Aim of the exercise :: Please transcribe the entries below without omitting a single character.

[Dataset entries]
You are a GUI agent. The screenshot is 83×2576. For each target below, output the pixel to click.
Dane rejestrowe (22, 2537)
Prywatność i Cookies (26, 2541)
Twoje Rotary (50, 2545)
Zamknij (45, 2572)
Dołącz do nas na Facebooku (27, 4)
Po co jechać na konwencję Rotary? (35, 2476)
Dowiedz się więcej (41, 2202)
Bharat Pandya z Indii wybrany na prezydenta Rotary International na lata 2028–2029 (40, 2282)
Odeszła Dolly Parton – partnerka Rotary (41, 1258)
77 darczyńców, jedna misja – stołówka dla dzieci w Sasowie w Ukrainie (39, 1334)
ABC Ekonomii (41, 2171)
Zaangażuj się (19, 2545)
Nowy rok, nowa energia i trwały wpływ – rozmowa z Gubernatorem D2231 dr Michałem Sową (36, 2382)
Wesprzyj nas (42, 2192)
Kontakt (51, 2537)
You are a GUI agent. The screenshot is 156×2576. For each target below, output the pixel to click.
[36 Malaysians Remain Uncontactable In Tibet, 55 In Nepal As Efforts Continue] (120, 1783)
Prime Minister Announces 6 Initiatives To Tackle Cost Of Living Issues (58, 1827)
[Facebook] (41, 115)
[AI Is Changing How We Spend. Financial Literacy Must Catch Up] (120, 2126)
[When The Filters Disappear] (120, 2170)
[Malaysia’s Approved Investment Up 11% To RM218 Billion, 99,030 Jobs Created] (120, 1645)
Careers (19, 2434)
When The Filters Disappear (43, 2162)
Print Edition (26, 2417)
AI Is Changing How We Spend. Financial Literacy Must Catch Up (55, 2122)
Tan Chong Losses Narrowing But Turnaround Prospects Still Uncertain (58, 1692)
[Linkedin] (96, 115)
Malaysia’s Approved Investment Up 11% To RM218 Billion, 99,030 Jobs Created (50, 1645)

Result of the task ::
You are a GUI agent. The screenshot is 83×2576. For each target below, output the pixel to click.
Dane rejestrowe (22, 2537)
Prywatność i Cookies (26, 2541)
Twoje Rotary (50, 2545)
Zamknij (45, 2572)
Dołącz do nas na Facebooku (27, 4)
Po co jechać na konwencję Rotary? (35, 2476)
Dowiedz się więcej (41, 2202)
Bharat Pandya z Indii wybrany na prezydenta Rotary International na lata 2028–2029 (40, 2282)
Odeszła Dolly Parton – partnerka Rotary (41, 1258)
77 darczyńców, jedna misja – stołówka dla dzieci w Sasowie w Ukrainie (39, 1334)
ABC Ekonomii (41, 2171)
Zaangażuj się (19, 2545)
Nowy rok, nowa energia i trwały wpływ – rozmowa z Gubernatorem D2231 dr Michałem Sową (36, 2382)
Wesprzyj nas (42, 2192)
Kontakt (51, 2537)
You are a GUI agent. The screenshot is 156×2576. For each target below, output the pixel to click.
[36 Malaysians Remain Uncontactable In Tibet, 55 In Nepal As Efforts Continue] (120, 1783)
Prime Minister Announces 6 Initiatives To Tackle Cost Of Living Issues (58, 1827)
[Facebook] (41, 115)
[AI Is Changing How We Spend. Financial Literacy Must Catch Up] (120, 2126)
[When The Filters Disappear] (120, 2170)
[Malaysia’s Approved Investment Up 11% To RM218 Billion, 99,030 Jobs Created] (120, 1645)
Careers (19, 2434)
When The Filters Disappear (43, 2162)
Print Edition (26, 2417)
AI Is Changing How We Spend. Financial Literacy Must Catch Up (55, 2122)
Tan Chong Losses Narrowing But Turnaround Prospects Still Uncertain (58, 1692)
[Linkedin] (96, 115)
Malaysia’s Approved Investment Up 11% To RM218 Billion, 99,030 Jobs Created (50, 1645)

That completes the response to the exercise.